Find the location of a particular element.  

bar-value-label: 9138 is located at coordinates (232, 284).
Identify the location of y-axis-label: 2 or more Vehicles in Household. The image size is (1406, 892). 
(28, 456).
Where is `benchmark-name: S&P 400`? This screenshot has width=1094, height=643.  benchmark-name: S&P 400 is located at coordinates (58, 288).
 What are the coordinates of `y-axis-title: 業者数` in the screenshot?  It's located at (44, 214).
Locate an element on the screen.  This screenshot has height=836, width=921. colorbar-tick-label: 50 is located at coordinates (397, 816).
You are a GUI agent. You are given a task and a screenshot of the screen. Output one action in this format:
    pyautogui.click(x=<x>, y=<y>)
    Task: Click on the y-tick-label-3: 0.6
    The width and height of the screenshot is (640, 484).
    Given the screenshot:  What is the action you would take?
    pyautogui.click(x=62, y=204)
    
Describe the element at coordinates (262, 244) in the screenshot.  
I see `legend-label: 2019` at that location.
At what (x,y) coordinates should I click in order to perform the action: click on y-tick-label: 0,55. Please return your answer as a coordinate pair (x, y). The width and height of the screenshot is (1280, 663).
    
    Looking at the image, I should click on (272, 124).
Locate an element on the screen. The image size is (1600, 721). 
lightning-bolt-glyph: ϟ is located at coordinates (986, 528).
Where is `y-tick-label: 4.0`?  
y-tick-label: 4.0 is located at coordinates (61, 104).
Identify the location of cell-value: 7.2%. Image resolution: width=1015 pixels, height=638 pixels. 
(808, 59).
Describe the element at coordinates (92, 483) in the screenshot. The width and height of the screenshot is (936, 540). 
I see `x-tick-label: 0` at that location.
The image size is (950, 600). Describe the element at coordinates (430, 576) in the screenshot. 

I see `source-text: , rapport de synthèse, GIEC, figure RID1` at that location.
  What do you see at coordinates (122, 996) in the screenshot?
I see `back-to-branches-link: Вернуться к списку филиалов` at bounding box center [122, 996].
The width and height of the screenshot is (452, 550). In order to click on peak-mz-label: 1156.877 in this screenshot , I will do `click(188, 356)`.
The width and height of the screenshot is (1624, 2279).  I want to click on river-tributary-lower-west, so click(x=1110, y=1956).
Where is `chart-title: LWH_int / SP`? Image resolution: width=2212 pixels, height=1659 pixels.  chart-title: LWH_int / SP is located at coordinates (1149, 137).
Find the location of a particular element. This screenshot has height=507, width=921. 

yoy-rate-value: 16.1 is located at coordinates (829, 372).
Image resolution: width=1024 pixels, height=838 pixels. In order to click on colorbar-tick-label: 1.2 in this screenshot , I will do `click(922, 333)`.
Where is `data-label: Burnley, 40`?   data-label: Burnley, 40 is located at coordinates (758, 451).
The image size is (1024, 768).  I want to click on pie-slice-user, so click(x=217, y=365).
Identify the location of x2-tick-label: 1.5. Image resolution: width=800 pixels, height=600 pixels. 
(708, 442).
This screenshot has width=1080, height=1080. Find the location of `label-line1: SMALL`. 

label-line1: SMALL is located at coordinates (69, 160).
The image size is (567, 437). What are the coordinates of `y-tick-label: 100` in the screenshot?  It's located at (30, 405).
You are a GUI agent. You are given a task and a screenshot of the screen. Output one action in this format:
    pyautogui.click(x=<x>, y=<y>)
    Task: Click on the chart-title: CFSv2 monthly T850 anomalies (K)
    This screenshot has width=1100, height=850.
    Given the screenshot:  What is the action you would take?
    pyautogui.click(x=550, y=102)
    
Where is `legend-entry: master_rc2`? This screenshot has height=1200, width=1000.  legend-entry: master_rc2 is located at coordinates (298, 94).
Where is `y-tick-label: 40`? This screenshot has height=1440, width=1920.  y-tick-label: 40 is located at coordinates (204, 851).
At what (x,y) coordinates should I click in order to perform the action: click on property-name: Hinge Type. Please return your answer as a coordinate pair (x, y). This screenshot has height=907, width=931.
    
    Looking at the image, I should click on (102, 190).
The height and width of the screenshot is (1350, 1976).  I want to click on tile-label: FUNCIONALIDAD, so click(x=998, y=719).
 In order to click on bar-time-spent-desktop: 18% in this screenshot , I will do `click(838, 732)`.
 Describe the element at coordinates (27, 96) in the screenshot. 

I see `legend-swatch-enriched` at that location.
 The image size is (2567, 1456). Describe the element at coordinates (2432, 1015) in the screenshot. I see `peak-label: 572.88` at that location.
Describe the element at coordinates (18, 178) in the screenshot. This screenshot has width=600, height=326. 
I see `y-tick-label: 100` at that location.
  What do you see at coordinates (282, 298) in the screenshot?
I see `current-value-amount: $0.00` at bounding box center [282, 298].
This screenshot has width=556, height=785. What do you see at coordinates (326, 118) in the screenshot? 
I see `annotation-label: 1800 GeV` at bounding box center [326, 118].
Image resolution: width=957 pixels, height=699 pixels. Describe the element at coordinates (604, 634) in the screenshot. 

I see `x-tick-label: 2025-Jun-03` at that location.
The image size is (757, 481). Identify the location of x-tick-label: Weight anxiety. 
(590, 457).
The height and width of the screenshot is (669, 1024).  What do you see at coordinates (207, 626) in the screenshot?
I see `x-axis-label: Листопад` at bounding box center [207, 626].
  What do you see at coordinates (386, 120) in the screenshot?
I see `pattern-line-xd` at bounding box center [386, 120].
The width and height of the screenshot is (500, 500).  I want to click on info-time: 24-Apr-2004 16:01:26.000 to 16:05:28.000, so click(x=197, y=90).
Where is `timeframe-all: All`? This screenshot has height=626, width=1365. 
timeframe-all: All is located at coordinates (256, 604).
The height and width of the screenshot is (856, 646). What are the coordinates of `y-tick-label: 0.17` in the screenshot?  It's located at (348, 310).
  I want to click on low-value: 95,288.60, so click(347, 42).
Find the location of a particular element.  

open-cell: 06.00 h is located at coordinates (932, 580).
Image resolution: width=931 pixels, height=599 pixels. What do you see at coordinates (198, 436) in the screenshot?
════
# What is expected
List each line above that includes the string "colorbar".

# Output of the task
Locate an element on the screen.  This screenshot has height=836, width=921. colorbar-tick-label: 50 is located at coordinates (397, 816).
Image resolution: width=1024 pixels, height=838 pixels. In order to click on colorbar-tick-label: 1.2 in this screenshot , I will do `click(922, 333)`.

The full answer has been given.